» **Exercise directions**: Continue the article about the computer chip shortage and video game console retailers, starting after its last sentence.

» **Exercise text**:
• • • • •
Months ago, it seemed the computer chip shortage threatening a global supply chain shutdown was easing. Now, the story is much different.
A surge of Covid-19 cases in the past few months potentially due to the delta variant has Asian countries that are the primary producers of computer chips used in video game manufacturing technology scrambling. Top health experts say the shortage of these important chips is worsening leaving the supply shortage to only get worse. Video game distribution leader, John Crenshaw, says Texas-based retailers like himself are feeling it the most primarily due to a history of steadily increasing sales volume and very little margin for error.
John Crenshaw is the owner of Console Pros, an online retailer headquartered in Austin, Texas that specializes in selling consumers video game consoles. Crenshaw says his business grew over 20x back in 2017 when the PlayStation 4 and new Nintendo Switch was the most popular console. But times have changed in Austin, Texas, and the world lately – it’s almost impossible to find any of the new models in stock. He and other retail business owners expect these supply chain dilemmas to persist for much longer.
• • • • •
» **Dataset excerpts**:
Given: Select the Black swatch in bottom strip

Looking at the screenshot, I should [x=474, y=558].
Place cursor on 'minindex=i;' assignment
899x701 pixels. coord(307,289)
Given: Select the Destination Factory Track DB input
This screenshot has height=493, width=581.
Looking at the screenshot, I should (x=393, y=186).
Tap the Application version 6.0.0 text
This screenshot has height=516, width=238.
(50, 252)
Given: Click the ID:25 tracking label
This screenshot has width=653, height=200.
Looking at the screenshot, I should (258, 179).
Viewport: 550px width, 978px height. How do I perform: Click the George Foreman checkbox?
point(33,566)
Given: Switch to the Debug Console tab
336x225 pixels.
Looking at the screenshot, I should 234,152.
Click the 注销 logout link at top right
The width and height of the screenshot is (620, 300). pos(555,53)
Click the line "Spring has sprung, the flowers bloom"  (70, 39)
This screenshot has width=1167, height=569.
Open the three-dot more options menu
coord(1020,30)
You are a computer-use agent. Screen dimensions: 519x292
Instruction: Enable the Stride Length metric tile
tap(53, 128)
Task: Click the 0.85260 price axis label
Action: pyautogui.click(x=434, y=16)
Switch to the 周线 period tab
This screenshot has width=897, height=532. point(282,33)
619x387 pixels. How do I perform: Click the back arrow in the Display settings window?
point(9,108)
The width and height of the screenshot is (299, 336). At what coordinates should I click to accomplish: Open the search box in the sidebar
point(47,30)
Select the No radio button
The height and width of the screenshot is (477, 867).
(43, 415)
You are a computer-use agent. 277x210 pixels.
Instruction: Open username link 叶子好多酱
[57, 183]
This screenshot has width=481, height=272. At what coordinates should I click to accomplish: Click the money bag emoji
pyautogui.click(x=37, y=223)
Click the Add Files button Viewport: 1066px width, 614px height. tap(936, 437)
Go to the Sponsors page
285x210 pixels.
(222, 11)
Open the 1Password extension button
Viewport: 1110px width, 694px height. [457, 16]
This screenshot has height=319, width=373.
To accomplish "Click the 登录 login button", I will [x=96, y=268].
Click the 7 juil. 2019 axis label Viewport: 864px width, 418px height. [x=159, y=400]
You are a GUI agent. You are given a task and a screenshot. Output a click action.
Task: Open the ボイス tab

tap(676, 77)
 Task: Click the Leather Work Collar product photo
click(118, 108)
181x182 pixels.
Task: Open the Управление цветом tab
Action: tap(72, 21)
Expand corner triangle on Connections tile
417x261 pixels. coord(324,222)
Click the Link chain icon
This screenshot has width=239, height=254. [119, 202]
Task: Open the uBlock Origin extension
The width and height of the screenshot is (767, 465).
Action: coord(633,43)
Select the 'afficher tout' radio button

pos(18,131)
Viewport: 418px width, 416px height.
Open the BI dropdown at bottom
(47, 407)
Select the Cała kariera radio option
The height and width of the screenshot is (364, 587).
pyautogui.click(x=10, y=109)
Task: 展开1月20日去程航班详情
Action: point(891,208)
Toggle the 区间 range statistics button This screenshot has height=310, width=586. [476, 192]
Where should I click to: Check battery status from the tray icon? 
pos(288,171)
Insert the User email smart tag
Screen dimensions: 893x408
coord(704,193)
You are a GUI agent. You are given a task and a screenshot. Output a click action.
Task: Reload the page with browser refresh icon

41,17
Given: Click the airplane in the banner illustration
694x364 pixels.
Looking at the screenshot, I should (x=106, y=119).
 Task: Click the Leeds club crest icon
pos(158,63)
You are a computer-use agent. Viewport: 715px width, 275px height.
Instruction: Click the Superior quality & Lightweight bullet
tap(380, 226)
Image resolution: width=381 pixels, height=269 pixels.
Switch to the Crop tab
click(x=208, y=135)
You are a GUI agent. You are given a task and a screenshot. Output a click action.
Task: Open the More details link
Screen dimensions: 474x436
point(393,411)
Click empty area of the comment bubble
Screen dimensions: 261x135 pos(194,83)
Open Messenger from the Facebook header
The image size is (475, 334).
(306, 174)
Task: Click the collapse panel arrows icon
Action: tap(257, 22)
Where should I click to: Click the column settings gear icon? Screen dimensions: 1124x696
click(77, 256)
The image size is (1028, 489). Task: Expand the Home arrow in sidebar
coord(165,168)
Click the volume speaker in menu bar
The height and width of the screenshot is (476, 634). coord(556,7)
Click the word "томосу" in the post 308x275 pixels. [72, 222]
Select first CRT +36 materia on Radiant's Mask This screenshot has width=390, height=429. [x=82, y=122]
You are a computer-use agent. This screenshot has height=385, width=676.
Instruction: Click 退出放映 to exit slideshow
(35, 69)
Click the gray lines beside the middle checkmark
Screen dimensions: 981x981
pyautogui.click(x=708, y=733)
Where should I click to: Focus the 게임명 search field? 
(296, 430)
• • • • •
» **Answer space**:
And that means, analysts say, that increasing record-high consumer prices for gaming consoles — new and used, as well as other consumer electronics — will extend into next year and might not begin to decrease well into the year 2023.
This shortage doesn’t just involve the computer chips necessary to run video gaming consoles but much more objectively important goods like automobiles, farming equipment, kitchen accessories, and more as demand continues to increase while supply is yet to be met.